Success meant sleeping in the van during long road trips. Success meant booking ridiculous flights with long layovers to save $200. Success meant accepting other teams’ sympathies and joining them on their training days because you can’t just pull up to a ski resort and ask to practice. Success meant dissecting film while drinking beer and playing video games.

Ginnis thrived with his makeshift team. He hired another technician, Gaby Coulet. He allowed himself to be vulnerable and admit what he didn’t understand. There was no one-size-fits-all training plan like that of Team USA, where he felt like the slalom skiers were forced to fit into a box.

“I wanted to be different. We had to do it different because of our budget situation,” Ginnis says. “I needed my coaches to understand what I needed. And I never got that before in my career. But I got it with them. It was very a much a whatever-needs-to-get-done mentality.”

Ginnis is back in Greece today, ushering a new world as the new face of the Greek ski team. He’s the first Greek skier to claim World Cup points for his country. He later finished second in a World Cup race in France, becoming the first Greek skier to ever place on the podium. He later won a silver medal at the 2023 World Championships.

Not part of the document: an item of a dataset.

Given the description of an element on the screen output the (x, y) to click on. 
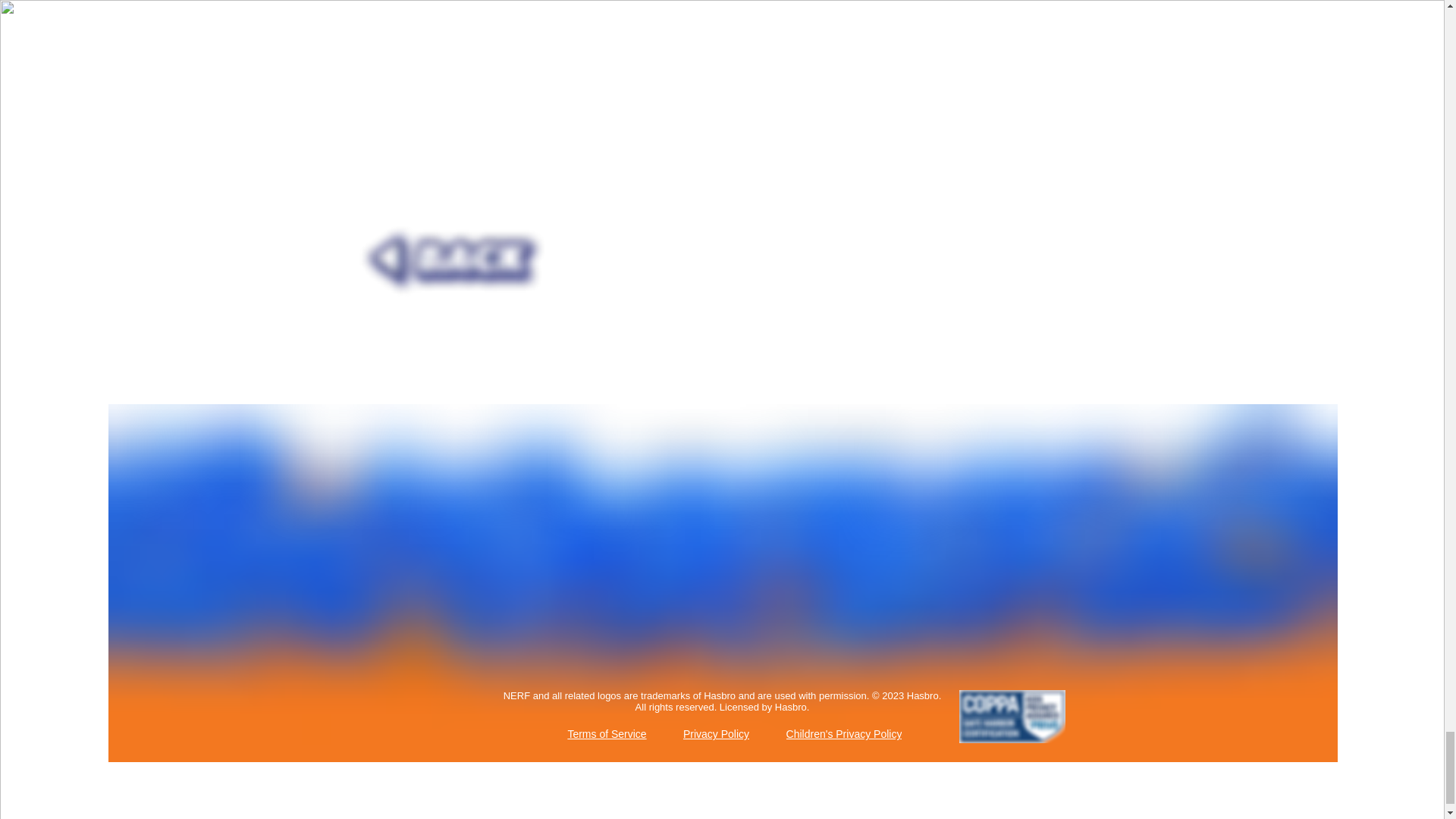
Children's Privacy Policy (844, 734)
Privacy Policy (717, 734)
Terms of Service (608, 734)
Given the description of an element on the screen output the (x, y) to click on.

At 29, he’s showing no signs of slowing down. There’s still too much to accomplish. He wants to win a World Cup — a year-long, worldwide event that features the best skiers from each country. There’s sitting atop the podium at a World Championship. There’s the 2026 Olympic Games in Milano Cortina.

The fact he’s a Greek skier leading his country to prominence in the sport he loves isn’t lost on him. Greece may be a small country, but its citizens carry immense pride for their athletes. People will regularly stop him in the streets to say hi or snap a selfie. It’s all a bit surreal, but there’s beauty in that.